The decision



Upper Tribunal
(Immigration and Asylum Chamber) Appeal no: ia/26136/2015

THE IMMIGRATION ACTS

At 
Decision & Reasons Promulgated
On 10.01.2017
On 11.01.2017

Before:
Upper Tribunal Judge
John FREEMAN
Between:
Mike Femi AYENITAJU
appellant
and


respondent
Representation:
For the appellant: Mr Olu Ogunnowo, solicitor, Allison, Chelmsford
For the respondent: Miss Julie Isherwood

DECISION AND REASONS
This is an appeal, by the , against the decision of the First-tier Tribunal (Judge Jessica Pacey), sitting at Birmingham on 21 June 2016, to  an EEA residence card appeal by a citizen of Nigeria, born in 1970. The appellant had had a card from 2010 as the husband of a French citizen, but they had been divorced on 4 April 2014, and his application for a permanent residence card on the basis of his retained right of residence was refused, and the current one revoked.
2. The point on which the judge dismissed the appeal was that she was not satisfied that the appellant's wife had been a 'qualified person' at the date of their divorce, the relevant date following Samsam (EEA: revocation and retained rights) Syria [2011] UKUT 00165 (IAC), re-affirmed in Ahmed (Amos; Zambrano; reg 15A(3)(c) 2006 EEA Regs) [2013] UKUT 00089 (IAC).
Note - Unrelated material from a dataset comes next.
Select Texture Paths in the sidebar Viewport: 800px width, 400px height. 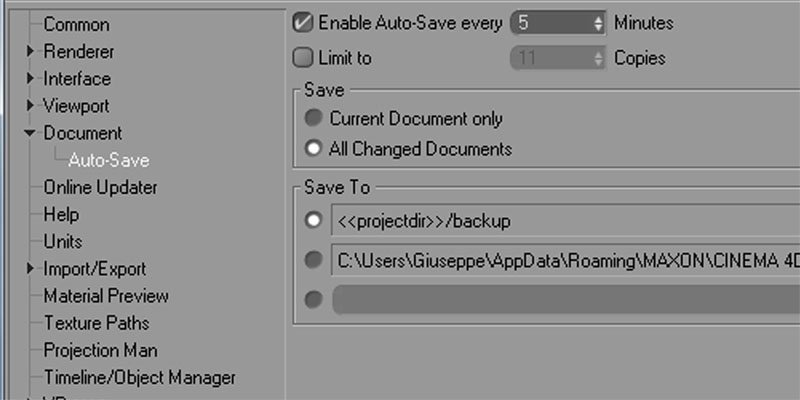click(x=96, y=323)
The judge had before her payslips or other evidence showing the appellant's wife had been in work, apparently up to April 2013, the date claimed at section 7 of his application form; but she did not have such evidence to cover the date of the divorce.
3. At paragraph 6 the judge noted the appellant's evidence that she had been obstructive; but at paragraph 10 she declined to accept that, because the appellant had nevertheless been able to provide copies of bank statements for his wife going up to 26 August 2014, so after their divorce. The judge took the view that this showed they were on amicable enough terms for the appellant's wife to be prepared to co-operate with him. For whatever reason, though, there was no relevant evidence before the judge covering the date of the divorce.
4. The grounds of appeal to the Upper Tribunal rely first on what is said to have been a mistake of fact by the judge, since the appellant only had the bank statements because Royal Mail had delivered them to the former matrimonial home. Whether that is right or wrong, however, the appellant still needed, following Samsam, to provide the necessary evidence as of the date of the divorce.
5. So I turn to the second ground of appeal, which is that the judge should have required the Home Office to investigate the wife's employment situation through Revenue or other sources themselves. While that is contrary to the general principle in Samsam that the appellant needed to provide the necessary evidence himself, I am prepared to treat that principle as modified to the extent of the relevant Home Office guidance, set out in 'Family members of ? EEA nationals who have retained the right of residence' (7 April 2015), on which Mr Ogunnowo relied.
6. At p 31 that guidance recognizes the difficulties faced by applicants where their relationship with an EEA sponsor has broken down. It gives two examples, first where there has been domestic violence, not relevant in this case; and second, "Where the applicant's relationship has ended acrimoniously, but they have provided evidence to show that they have made every effort to provide the required documents ?". There had been no such evidence before the decision-maker here; but, even if there had been, their resulting duties were limited to those set out at the top of p 32: the instructions to them were to
consider each case on its merits; and
if you are satisfied the applicant cannot get the evidence themselves, make enquiries on their behalf where possible ?
7. In this case, as Mr Ogunnowo conceded, there had been no request by the appellant to the Home Office to make those enquiries. I asked him how then they could have been satisfied that he could not get the evidence himself. Since the appellant's grounds of appeal to the First-tier Tribunal contained nothing about any difficulties he might have had in providing the necessary evidence, Mr Ogunnowo was reduced to suggesting that the points made in the grounds of appeal to the Upper Tribunal put the Home Office under the duty set out in the guidance.
8. While that might possibly have been the case, if I had found any material error of law in the judge's decision such as to lead to my re-making it, the question before me now is whether there was such an error. However, without any request from the appellant to the Home Office to make enquiries of their own from the Revenue, it does not seem to me that the judge was wrong to deal with the case on the evidence before her.
9. It follows that, whether the judge was right or wrong to make the inference she did about continuing co-operation between the appellant and his wife, she was unarguably entitled, on the rest of her findings of fact, to dismiss the appeal.